*Data provided*.
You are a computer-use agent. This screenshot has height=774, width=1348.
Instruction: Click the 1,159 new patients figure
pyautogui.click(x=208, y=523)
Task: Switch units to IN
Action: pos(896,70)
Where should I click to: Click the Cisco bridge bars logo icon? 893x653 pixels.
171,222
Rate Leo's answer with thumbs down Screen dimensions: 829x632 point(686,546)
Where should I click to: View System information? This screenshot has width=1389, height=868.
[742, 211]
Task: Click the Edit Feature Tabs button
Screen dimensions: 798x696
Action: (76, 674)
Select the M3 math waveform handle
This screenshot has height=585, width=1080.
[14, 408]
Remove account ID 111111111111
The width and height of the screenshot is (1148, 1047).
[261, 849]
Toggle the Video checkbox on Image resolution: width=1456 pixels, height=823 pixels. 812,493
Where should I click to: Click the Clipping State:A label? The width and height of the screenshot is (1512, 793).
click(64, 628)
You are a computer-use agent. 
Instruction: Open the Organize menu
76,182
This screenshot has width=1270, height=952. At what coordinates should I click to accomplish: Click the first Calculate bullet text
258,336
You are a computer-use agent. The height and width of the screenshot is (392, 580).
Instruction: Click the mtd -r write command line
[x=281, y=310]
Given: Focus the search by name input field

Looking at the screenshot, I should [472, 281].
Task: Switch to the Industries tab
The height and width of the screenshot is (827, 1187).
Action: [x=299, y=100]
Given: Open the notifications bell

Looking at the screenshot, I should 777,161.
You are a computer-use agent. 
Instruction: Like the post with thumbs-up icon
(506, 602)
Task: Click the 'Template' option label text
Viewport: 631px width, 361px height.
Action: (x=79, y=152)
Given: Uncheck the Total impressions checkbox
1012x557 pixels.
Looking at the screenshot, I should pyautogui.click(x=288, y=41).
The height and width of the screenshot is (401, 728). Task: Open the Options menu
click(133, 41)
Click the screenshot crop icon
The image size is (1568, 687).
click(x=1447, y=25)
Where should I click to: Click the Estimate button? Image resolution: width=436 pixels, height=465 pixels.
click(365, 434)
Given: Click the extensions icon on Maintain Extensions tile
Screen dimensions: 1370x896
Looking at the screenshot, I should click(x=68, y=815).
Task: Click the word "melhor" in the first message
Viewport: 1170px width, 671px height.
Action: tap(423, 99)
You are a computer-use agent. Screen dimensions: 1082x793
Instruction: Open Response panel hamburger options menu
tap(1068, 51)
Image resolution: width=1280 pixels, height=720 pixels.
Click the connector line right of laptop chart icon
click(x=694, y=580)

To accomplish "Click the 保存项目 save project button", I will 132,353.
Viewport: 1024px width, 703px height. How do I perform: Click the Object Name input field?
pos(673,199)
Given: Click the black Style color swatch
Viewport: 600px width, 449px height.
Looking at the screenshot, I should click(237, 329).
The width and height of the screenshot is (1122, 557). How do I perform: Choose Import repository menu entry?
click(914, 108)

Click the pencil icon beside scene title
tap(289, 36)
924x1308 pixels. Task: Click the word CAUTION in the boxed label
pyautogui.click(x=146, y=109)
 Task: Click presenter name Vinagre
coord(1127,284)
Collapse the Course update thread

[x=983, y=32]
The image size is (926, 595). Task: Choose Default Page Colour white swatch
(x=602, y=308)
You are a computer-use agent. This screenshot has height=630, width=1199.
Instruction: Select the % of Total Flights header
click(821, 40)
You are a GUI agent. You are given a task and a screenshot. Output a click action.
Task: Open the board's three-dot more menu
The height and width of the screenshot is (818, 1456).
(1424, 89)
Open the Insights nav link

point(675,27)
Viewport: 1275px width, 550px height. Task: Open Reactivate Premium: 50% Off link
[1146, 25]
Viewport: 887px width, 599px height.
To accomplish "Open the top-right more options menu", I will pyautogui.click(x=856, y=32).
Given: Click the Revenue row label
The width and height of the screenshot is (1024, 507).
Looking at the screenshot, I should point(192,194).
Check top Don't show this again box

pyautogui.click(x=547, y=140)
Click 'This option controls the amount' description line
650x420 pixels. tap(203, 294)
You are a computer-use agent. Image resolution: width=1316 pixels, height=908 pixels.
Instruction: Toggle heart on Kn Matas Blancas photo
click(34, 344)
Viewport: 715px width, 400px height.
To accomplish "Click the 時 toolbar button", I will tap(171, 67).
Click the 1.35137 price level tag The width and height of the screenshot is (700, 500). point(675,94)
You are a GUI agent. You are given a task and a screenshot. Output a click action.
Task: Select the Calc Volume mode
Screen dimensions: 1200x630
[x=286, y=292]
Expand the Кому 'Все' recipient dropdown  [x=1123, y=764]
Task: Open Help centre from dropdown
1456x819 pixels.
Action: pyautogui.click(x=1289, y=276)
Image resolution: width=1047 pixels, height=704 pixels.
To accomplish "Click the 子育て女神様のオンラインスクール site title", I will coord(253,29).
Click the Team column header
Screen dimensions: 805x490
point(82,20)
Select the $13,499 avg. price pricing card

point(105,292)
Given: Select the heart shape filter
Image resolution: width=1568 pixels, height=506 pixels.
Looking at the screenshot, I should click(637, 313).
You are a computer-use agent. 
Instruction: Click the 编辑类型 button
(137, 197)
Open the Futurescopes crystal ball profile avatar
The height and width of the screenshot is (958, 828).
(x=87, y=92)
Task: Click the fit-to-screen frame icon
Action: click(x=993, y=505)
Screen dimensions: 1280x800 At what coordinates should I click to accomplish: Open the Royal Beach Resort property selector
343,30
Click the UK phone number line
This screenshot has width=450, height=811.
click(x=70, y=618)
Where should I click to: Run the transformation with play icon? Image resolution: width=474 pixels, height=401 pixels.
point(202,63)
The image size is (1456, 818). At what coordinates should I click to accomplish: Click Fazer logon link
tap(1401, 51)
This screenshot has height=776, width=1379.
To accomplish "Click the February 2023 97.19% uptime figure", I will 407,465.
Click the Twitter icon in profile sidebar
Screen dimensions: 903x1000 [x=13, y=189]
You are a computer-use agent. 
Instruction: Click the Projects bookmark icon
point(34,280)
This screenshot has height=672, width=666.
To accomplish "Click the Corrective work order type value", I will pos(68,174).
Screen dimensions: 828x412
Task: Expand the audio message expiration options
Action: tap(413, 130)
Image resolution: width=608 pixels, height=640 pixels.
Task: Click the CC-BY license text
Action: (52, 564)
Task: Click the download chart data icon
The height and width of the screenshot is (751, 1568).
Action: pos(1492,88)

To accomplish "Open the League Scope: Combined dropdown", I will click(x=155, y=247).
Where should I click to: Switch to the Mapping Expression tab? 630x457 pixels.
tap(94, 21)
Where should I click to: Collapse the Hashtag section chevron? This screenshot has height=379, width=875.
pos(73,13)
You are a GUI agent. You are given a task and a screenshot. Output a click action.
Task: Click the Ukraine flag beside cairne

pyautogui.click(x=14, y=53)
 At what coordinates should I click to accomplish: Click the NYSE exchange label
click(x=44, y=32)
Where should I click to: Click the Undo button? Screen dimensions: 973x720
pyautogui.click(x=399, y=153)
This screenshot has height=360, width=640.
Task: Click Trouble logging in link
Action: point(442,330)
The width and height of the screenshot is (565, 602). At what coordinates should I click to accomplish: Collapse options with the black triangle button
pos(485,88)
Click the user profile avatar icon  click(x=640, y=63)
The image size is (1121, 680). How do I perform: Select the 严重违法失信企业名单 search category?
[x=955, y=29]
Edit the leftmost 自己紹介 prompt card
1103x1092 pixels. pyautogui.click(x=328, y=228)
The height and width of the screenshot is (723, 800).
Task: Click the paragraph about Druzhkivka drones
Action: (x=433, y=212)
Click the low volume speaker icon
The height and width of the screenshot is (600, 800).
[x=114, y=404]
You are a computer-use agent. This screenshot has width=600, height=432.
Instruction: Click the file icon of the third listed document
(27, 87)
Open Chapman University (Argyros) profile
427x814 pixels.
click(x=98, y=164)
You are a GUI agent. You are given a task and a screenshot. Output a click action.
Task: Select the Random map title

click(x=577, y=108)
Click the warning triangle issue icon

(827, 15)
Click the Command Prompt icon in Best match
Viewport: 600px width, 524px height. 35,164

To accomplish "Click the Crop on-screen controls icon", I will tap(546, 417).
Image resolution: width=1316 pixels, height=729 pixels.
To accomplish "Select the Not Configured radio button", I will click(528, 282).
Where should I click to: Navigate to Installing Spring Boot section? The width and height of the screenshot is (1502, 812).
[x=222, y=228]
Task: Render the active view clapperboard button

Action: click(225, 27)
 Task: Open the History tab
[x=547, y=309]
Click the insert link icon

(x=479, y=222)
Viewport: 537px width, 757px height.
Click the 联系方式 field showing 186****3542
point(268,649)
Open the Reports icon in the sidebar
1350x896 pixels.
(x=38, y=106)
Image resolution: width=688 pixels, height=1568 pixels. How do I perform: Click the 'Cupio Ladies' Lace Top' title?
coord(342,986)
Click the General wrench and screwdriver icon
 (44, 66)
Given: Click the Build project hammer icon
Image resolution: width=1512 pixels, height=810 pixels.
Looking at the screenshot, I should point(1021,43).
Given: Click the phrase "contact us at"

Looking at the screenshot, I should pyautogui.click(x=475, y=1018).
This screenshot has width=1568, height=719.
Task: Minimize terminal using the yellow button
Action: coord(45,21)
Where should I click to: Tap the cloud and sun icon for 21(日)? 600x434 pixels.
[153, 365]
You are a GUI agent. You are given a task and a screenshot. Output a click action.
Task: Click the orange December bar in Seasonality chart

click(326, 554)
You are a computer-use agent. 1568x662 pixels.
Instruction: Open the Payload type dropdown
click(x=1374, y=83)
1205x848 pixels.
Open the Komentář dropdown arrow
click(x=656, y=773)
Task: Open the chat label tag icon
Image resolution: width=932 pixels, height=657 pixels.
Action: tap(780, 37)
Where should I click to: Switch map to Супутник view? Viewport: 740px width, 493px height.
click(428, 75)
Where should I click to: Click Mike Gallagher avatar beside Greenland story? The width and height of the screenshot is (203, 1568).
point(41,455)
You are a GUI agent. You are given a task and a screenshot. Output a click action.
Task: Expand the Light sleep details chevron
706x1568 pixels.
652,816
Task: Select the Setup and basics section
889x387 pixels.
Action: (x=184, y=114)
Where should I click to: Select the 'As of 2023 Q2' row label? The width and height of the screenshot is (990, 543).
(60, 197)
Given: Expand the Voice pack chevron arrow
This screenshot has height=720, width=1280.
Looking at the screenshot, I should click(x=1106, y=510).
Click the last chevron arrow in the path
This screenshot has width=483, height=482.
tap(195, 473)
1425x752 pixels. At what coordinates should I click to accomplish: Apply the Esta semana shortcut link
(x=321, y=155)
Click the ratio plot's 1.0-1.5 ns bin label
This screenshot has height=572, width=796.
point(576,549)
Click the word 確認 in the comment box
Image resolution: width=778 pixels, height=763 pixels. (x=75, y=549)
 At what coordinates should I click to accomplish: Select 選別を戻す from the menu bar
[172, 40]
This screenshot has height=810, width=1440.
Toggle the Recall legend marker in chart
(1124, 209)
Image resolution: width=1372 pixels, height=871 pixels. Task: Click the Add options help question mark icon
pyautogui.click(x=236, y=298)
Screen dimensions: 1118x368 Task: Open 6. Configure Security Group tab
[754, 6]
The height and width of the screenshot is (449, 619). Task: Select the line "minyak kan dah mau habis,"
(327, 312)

*What this task involves*.
Above are the records; from them, give again exactly the lines from the one containing "Where should I click to: Tap" to the one containing "You are a computer-use agent. 1568x662", both lines included, and nothing more.

*Result of this exercise*.
Where should I click to: Tap the cloud and sun icon for 21(日)? 600x434 pixels.
[153, 365]
You are a GUI agent. You are given a task and a screenshot. Output a click action.
Task: Click the orange December bar in Seasonality chart

click(326, 554)
You are a computer-use agent. 1568x662 pixels.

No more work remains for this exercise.